» WHAT IS BEING ASKED: Write out, word for word, every line in the data below from the one containing "The image size is (998, 540)." to the one containing "Click the sunset", both of them included.

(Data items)
━━━━━━━━━━━━━━━━

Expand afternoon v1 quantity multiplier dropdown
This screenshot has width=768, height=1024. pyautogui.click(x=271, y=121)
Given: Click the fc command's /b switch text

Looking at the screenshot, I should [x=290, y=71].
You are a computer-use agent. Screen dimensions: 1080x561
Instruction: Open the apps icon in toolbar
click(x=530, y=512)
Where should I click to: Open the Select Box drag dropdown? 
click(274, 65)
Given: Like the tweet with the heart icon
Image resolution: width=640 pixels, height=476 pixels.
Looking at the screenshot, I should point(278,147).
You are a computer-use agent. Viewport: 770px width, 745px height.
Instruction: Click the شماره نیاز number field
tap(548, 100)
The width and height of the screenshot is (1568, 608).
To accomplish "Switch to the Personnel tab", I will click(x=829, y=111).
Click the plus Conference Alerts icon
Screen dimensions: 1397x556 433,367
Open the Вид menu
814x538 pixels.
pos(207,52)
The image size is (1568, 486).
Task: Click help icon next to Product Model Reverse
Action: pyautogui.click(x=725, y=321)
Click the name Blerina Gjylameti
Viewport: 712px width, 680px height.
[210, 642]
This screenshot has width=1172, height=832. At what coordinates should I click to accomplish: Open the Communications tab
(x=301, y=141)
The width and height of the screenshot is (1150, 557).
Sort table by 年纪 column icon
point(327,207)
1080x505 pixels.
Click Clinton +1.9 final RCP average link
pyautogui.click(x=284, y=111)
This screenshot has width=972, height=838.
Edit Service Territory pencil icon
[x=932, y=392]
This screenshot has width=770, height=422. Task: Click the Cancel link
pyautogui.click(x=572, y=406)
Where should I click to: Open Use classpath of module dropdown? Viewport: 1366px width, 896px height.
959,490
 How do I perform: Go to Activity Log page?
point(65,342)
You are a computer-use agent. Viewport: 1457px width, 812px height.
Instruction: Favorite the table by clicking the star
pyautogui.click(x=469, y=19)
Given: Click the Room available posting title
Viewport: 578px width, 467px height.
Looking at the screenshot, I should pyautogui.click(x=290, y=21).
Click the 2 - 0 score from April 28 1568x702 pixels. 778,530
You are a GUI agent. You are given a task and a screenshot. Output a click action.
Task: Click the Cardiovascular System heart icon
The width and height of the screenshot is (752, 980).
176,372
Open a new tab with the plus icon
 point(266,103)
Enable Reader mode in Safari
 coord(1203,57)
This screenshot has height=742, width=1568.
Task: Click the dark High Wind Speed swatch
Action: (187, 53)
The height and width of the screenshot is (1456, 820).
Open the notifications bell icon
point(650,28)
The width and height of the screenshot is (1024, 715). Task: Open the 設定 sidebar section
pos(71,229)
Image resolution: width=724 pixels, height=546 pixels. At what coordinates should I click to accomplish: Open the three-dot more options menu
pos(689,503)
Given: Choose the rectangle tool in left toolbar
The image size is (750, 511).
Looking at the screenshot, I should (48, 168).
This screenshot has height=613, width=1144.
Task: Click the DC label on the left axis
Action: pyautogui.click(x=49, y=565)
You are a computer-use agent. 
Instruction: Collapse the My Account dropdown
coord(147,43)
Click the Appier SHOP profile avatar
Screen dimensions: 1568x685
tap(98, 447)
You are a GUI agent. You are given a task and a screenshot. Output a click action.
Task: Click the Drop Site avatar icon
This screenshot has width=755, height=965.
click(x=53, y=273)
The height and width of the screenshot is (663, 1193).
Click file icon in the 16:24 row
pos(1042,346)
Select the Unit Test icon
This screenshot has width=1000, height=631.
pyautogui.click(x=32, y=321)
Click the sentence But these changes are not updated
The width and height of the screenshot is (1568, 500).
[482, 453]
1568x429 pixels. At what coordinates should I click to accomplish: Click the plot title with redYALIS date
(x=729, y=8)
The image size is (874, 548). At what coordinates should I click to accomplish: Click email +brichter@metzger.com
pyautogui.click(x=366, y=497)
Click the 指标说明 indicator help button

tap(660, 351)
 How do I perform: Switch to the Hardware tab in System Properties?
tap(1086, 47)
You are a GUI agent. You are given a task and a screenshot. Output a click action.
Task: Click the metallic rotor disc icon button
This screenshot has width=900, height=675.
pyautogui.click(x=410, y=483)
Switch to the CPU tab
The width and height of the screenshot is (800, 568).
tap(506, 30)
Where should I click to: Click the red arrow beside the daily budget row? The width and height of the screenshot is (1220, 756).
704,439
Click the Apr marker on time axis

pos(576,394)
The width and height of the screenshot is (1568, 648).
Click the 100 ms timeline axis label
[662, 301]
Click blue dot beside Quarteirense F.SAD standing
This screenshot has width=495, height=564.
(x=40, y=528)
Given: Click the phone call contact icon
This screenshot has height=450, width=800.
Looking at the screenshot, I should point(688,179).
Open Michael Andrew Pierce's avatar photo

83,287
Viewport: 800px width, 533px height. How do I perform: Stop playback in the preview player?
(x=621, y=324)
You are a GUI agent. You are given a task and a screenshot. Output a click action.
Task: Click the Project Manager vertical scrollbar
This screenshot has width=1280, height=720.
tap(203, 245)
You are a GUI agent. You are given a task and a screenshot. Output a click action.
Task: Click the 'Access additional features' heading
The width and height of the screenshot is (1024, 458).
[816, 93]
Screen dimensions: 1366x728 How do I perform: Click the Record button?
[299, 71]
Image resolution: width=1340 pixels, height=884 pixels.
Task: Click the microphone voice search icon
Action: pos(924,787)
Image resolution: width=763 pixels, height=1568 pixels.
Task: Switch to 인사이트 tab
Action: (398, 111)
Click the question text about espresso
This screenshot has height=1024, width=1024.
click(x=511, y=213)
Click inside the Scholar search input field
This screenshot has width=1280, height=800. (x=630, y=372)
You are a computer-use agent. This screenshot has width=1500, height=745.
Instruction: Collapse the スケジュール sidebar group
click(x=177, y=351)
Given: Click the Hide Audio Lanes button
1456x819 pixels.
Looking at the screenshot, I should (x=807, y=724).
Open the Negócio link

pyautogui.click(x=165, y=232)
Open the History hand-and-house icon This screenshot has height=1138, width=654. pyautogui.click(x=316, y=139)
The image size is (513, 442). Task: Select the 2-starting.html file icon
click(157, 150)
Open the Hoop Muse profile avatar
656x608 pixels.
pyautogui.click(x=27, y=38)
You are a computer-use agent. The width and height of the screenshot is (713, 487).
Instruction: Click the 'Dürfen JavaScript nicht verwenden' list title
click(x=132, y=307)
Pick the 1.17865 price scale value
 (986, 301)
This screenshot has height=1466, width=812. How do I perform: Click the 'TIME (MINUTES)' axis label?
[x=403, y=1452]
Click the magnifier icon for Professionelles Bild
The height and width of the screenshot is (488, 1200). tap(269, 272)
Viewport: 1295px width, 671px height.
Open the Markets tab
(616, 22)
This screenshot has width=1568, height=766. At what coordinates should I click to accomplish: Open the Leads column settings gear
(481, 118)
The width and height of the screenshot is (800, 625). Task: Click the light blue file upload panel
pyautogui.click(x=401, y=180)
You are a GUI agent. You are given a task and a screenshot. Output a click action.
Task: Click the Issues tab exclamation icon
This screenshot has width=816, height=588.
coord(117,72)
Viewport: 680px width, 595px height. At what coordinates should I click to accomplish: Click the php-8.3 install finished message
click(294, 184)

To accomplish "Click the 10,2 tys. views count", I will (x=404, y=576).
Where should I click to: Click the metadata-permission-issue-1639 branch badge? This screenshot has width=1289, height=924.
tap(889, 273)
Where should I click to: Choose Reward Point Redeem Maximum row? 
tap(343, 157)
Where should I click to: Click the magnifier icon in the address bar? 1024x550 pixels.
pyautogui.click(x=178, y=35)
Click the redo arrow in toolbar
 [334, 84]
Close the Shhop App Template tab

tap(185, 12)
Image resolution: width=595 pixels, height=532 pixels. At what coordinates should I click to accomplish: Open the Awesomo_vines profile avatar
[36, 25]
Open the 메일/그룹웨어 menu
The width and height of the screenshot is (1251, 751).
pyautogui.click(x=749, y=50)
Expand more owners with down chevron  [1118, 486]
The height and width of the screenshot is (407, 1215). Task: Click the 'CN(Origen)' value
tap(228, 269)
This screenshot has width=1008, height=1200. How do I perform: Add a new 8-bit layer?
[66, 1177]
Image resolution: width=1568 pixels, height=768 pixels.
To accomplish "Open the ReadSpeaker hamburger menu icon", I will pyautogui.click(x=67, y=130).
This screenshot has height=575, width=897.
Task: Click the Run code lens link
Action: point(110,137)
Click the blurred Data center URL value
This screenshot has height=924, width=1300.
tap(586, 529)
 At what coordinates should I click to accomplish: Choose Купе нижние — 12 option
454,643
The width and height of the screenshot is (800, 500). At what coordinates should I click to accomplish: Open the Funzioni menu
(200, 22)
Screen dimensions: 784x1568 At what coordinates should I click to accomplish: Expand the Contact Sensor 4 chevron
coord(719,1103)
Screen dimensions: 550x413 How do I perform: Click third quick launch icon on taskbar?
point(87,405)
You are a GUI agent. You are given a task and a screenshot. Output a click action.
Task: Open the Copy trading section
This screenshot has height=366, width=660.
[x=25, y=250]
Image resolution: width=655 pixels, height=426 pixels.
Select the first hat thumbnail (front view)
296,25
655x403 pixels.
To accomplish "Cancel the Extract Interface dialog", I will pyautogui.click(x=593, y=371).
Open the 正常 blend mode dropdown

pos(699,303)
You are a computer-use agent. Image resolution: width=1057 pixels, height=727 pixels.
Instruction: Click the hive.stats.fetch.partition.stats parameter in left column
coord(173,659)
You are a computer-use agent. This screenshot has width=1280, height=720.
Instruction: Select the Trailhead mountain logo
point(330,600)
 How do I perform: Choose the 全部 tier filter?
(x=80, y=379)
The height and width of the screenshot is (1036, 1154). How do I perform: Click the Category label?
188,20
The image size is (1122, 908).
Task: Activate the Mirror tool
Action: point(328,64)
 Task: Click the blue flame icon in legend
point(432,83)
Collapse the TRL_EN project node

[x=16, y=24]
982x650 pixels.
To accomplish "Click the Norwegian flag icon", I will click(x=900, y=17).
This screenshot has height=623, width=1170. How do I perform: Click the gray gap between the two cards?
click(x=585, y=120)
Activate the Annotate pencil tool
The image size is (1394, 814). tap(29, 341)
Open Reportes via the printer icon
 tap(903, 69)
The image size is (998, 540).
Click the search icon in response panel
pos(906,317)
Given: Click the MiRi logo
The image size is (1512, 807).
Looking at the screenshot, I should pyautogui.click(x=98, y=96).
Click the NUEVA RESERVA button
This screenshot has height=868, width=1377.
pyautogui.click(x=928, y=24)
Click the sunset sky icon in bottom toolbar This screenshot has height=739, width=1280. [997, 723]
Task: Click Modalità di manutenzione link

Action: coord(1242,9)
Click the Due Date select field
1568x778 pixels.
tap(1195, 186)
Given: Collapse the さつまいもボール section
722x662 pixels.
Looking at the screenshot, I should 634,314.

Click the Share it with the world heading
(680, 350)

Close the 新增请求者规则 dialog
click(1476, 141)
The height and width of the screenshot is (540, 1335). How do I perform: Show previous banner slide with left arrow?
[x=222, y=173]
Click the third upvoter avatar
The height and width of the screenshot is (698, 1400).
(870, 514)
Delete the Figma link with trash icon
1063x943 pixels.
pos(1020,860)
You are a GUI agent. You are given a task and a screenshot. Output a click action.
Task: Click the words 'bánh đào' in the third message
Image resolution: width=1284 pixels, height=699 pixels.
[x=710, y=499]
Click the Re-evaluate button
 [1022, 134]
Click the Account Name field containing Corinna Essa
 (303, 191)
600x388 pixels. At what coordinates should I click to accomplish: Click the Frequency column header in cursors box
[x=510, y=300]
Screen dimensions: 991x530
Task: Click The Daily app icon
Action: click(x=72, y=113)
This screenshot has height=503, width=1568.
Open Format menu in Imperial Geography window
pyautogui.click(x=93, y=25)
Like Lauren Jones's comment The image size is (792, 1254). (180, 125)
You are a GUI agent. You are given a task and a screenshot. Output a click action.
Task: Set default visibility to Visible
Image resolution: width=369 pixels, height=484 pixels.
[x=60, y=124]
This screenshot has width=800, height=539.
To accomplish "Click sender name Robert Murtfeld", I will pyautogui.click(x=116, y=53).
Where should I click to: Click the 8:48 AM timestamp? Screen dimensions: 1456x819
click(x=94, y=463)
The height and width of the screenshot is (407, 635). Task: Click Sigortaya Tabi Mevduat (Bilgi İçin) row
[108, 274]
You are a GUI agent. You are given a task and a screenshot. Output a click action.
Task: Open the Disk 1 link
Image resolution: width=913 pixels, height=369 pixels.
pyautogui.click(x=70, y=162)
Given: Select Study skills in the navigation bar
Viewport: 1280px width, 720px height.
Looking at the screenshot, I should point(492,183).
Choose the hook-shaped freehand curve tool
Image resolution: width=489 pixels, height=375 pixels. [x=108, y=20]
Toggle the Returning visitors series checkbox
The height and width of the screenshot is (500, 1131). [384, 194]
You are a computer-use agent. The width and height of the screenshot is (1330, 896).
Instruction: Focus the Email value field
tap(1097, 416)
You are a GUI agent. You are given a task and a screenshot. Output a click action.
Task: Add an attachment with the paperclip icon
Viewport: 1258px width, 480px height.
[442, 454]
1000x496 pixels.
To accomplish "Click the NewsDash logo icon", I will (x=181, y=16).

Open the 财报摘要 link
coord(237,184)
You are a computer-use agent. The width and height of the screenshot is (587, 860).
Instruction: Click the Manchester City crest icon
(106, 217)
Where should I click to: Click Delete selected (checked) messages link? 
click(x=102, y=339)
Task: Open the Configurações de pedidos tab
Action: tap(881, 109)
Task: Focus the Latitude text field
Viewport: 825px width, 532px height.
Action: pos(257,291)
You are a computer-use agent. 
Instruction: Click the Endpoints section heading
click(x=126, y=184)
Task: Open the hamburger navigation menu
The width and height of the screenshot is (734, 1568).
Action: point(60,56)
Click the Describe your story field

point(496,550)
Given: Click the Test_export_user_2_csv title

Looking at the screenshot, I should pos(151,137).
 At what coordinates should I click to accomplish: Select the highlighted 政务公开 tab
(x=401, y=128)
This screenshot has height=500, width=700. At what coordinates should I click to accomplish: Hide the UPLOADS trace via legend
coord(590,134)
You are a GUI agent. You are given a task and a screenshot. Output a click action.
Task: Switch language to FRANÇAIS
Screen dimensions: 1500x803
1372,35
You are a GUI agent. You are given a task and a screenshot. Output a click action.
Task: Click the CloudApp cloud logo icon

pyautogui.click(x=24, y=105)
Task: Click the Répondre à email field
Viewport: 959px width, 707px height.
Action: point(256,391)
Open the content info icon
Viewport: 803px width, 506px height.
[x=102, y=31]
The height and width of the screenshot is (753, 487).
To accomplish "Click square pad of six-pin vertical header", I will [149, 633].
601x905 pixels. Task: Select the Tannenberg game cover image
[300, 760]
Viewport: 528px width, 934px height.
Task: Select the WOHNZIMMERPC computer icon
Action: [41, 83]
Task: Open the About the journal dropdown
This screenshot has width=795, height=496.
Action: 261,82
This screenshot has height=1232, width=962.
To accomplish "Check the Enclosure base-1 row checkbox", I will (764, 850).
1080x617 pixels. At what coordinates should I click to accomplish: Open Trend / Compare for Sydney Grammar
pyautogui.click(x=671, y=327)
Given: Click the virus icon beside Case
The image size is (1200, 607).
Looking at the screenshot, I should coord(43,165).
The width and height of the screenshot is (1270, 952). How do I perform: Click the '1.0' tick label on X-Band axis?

━━━━━━━━━━━━━━━━

» PROBLEM SOLUTION:
The image size is (998, 540).
Click the search icon in response panel
pos(906,317)
Given: Click the MiRi logo
The image size is (1512, 807).
Looking at the screenshot, I should pyautogui.click(x=98, y=96).
Click the NUEVA RESERVA button
This screenshot has height=868, width=1377.
pyautogui.click(x=928, y=24)
Click the sunset sky icon in bottom toolbar This screenshot has height=739, width=1280. [997, 723]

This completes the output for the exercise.